• **What is being asked**:
Reproduce verbatim the stretch of records below, from the line containing "You are a computer-use" through the line containing "[x=260, y=25]".

• **Raw data**:
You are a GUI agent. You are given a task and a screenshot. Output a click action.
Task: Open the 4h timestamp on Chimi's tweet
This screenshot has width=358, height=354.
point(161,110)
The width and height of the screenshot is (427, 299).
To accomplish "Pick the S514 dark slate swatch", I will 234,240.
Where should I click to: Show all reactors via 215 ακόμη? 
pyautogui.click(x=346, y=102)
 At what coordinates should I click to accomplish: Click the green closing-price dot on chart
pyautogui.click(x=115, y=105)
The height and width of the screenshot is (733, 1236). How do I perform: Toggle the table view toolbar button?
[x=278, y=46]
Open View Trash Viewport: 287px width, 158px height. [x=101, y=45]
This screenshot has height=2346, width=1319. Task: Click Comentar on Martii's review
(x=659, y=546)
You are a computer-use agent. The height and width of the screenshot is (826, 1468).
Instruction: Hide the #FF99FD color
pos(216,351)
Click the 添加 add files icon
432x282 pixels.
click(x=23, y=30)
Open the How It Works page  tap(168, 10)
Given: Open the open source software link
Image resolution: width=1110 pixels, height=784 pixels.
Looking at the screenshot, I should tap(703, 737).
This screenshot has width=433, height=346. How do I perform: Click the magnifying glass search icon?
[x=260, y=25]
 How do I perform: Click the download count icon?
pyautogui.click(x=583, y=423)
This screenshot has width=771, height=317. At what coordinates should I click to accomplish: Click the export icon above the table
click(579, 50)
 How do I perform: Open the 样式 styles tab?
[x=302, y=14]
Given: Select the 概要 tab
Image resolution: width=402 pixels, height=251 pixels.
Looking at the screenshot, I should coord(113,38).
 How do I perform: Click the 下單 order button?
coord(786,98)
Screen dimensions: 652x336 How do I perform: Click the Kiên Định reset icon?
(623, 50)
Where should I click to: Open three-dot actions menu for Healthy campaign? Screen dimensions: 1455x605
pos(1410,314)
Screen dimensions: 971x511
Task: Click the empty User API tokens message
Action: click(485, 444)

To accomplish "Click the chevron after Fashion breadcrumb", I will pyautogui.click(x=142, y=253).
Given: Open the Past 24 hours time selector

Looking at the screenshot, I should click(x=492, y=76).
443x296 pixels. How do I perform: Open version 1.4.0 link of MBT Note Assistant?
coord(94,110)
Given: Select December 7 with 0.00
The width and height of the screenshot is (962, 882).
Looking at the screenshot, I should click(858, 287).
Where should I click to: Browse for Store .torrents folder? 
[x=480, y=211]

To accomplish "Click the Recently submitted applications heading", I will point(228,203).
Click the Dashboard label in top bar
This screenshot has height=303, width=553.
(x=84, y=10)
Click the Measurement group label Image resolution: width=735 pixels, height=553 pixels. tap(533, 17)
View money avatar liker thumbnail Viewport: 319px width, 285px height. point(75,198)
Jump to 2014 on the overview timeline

• **Response**:
You are a computer-use agent. The height and width of the screenshot is (826, 1468).
Instruction: Hide the #FF99FD color
pos(216,351)
Click the 添加 add files icon
432x282 pixels.
click(x=23, y=30)
Open the How It Works page  tap(168, 10)
Given: Open the open source software link
Image resolution: width=1110 pixels, height=784 pixels.
Looking at the screenshot, I should tap(703, 737).
This screenshot has width=433, height=346. How do I perform: Click the magnifying glass search icon?
[x=260, y=25]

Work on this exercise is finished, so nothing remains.